Materials provided:
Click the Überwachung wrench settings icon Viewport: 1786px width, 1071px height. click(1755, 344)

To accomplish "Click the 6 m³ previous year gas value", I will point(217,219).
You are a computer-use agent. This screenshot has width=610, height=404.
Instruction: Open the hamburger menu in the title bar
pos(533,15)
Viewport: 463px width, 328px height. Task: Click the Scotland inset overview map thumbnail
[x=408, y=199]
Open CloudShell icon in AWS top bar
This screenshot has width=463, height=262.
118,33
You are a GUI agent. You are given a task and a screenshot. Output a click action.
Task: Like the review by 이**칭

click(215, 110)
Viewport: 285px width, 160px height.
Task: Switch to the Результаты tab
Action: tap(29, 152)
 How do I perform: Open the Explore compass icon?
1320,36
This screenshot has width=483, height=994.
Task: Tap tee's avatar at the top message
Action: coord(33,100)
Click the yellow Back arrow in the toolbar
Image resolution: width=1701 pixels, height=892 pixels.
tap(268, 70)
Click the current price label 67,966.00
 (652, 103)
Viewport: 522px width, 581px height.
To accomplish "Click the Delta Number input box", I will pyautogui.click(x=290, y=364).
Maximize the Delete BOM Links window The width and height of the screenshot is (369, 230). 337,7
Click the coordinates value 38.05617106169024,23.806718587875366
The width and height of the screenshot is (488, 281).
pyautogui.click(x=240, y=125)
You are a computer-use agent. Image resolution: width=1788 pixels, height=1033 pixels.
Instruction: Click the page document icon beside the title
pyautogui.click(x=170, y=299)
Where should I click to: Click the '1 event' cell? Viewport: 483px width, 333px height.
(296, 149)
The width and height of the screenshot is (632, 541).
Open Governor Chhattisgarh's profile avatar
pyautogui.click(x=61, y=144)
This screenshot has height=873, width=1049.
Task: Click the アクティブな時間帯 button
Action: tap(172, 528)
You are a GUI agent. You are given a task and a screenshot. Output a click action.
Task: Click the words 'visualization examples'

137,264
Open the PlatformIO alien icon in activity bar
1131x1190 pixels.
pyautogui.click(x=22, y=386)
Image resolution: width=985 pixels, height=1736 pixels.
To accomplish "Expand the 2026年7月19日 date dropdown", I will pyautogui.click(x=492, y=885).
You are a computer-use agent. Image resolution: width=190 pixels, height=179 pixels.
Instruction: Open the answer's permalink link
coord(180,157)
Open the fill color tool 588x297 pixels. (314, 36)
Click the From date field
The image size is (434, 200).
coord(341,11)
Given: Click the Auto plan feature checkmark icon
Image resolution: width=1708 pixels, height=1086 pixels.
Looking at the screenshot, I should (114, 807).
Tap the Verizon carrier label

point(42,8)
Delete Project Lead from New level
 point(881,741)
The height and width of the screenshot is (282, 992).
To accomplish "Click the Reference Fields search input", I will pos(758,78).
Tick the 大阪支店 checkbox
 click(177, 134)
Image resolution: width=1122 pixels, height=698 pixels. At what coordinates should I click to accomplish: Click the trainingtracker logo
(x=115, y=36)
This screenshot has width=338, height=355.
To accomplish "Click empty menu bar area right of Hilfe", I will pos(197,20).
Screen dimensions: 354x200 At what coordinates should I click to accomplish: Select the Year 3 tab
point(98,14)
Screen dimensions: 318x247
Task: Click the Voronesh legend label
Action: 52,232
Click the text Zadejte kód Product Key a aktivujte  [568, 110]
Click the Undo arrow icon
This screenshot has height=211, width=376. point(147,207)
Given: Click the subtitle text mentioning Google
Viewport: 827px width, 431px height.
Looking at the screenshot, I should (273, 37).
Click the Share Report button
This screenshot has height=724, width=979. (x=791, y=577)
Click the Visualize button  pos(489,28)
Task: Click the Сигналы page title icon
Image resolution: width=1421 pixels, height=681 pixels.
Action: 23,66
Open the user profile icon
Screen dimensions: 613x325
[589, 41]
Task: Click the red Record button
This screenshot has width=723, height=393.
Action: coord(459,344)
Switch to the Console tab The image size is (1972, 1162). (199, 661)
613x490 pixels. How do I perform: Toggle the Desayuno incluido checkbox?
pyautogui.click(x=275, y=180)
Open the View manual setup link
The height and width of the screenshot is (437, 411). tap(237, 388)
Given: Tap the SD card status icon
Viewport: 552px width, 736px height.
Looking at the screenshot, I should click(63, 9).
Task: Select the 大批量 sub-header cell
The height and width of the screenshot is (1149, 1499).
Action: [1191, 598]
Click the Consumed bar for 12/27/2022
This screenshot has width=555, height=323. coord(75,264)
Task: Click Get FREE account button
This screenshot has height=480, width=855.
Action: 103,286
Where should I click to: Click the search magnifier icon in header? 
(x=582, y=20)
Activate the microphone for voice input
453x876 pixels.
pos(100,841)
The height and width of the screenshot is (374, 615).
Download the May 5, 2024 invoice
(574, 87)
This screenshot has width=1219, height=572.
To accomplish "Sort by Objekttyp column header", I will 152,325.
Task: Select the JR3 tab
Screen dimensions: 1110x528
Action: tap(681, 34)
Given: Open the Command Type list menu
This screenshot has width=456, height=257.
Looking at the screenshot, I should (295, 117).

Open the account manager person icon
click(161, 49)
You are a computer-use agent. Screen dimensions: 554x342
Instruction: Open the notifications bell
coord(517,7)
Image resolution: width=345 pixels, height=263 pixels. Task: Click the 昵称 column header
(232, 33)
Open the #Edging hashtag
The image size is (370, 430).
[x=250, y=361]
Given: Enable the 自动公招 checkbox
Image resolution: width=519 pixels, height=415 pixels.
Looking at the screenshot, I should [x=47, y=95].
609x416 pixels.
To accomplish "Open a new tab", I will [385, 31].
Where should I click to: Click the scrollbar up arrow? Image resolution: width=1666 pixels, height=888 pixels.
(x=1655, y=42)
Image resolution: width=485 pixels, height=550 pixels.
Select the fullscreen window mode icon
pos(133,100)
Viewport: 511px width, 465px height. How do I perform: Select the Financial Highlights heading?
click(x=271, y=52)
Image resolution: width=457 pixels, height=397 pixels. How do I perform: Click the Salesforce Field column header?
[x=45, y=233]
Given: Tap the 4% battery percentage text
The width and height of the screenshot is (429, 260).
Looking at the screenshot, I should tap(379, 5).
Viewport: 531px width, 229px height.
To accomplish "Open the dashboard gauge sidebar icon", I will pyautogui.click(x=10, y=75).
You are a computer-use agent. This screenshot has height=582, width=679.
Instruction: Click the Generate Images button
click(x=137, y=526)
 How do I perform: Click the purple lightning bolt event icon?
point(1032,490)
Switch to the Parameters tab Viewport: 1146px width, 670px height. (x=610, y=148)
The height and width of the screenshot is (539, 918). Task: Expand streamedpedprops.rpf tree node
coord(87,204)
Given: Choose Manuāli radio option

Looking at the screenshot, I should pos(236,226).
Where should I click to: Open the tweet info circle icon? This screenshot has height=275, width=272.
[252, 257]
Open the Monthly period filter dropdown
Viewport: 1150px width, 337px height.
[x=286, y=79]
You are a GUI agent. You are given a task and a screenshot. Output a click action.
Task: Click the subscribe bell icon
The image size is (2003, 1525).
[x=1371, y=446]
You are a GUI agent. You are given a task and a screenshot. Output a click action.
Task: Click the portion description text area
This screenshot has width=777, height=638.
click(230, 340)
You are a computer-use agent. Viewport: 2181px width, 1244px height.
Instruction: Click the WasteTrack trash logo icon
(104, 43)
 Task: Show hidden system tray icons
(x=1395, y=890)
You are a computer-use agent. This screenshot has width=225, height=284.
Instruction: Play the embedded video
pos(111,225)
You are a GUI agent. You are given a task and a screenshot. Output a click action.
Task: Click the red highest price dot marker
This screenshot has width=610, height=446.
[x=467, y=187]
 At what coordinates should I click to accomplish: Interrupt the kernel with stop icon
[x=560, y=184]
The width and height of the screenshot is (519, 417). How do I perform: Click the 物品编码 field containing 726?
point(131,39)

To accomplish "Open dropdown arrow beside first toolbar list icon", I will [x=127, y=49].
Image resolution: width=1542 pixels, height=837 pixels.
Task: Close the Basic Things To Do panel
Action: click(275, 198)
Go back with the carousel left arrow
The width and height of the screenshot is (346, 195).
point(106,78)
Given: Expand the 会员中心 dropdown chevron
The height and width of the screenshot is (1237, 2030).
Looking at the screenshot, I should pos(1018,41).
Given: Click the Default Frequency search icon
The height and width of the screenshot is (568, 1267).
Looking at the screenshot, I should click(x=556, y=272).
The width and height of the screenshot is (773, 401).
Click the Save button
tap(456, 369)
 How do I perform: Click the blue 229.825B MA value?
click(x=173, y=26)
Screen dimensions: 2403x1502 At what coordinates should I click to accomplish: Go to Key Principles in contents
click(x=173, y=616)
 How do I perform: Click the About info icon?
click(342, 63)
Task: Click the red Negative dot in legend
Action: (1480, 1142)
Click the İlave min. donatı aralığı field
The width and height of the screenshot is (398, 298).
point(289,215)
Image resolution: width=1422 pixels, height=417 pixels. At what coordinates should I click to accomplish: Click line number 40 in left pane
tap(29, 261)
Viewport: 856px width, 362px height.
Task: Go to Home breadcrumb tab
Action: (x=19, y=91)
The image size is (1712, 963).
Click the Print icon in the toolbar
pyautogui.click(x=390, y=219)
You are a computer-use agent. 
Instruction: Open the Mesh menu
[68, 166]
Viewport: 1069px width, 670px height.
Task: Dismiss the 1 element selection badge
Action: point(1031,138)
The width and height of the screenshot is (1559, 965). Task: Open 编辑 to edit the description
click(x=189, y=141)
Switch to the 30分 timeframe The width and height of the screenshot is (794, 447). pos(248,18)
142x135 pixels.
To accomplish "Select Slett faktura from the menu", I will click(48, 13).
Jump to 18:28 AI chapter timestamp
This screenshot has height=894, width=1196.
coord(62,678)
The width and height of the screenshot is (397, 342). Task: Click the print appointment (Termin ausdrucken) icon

Set task:
Reproduce verbatim the lines of the items from the one containing "Activate the microphone for voice input" through the one containing "will [385, 31].", inclusive.

Answer to this task:
Activate the microphone for voice input
453x876 pixels.
pos(100,841)
The height and width of the screenshot is (374, 615).
Download the May 5, 2024 invoice
(574, 87)
This screenshot has width=1219, height=572.
To accomplish "Sort by Objekttyp column header", I will 152,325.
Task: Select the JR3 tab
Screen dimensions: 1110x528
Action: tap(681, 34)
Given: Open the Command Type list menu
This screenshot has width=456, height=257.
Looking at the screenshot, I should (295, 117).

Open the account manager person icon
click(161, 49)
You are a computer-use agent. Screen dimensions: 554x342
Instruction: Open the notifications bell
coord(517,7)
Image resolution: width=345 pixels, height=263 pixels. Task: Click the 昵称 column header
(232, 33)
Open the #Edging hashtag
The image size is (370, 430).
[x=250, y=361]
Given: Enable the 自动公招 checkbox
Image resolution: width=519 pixels, height=415 pixels.
Looking at the screenshot, I should [x=47, y=95].
609x416 pixels.
To accomplish "Open a new tab", I will [385, 31].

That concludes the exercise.